Embedding#

According to the algorithm list, there are some algorithms that can generate user and item embeddings after training. So LibRecommender provides public APIs to get them:

>>> model = RNN4Rec(task="ranking", ...)
>>> model.fit(train_data, ...)
>>> model.get_user_embedding(user=1)  # get user embedding for user 1
>>> model.get_item_embedding(item=2)  # get item embedding for item 2

One can also search for similar users/items based on embeddings. By default, we use nmslib to do approximate similarity searching since it’s generally fast, but some people may find it difficult to build and install the library, especially on Windows platform or Python >= 3.10. So one can fall back to numpy similarity calculation if nmslib is not available.

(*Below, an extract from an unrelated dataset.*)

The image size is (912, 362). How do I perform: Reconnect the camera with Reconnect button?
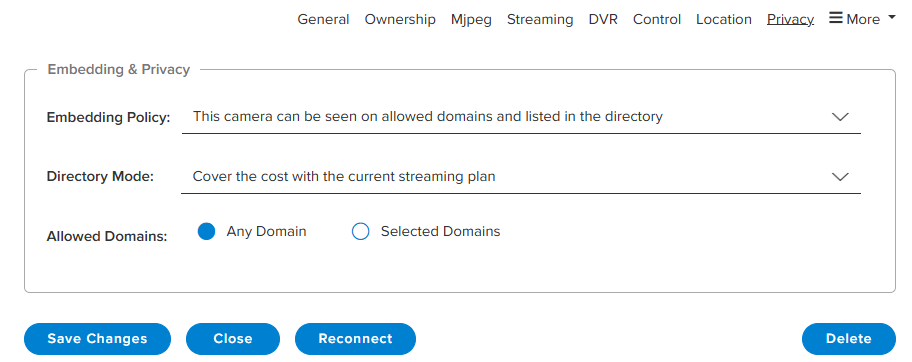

>>> model = RNN4Rec(task="ranking", ...)
>>> model.fit(train_data, ...)
>>> model.init_knn(approximate=True, sim_type="cosine")
>>> model.search_knn_users(user=1, k=3)
>>> model.search_knn_items(item=2, k=3)

Before searching, one should call init_knn() to initialize the index. Set approximate=True if you can use nmslib, otherwise set approximate=False. The sim_type parameter should either be cosine or inner-product.

Dynamic Embedding Generation#

It is also common to generate user embeddings based on features or behavior sequences. Once the user embedding has been generated, you can use it to perform similarity search with all the item embeddings.

This can be useful in the cold-start scenario, so LibRecommender provides API for dynamic user embeddings:

>>> model = RNN4Rec(task="ranking", norm_embed=True, ...)
>>> model.fit(train_data, ...)
>>> user_embed = model.dyn_user_embedding(user=1, seq=[0, 10])

>>> model2 = YouTubeRetrieval(task="ranking", norm_embed=False, ...)
>>> model2.fit(train_data, ...)
>>> user_embed = model2.dyn_user_embedding(user="cold user", user_feats={"sex": "F"}, seq=[0, 10])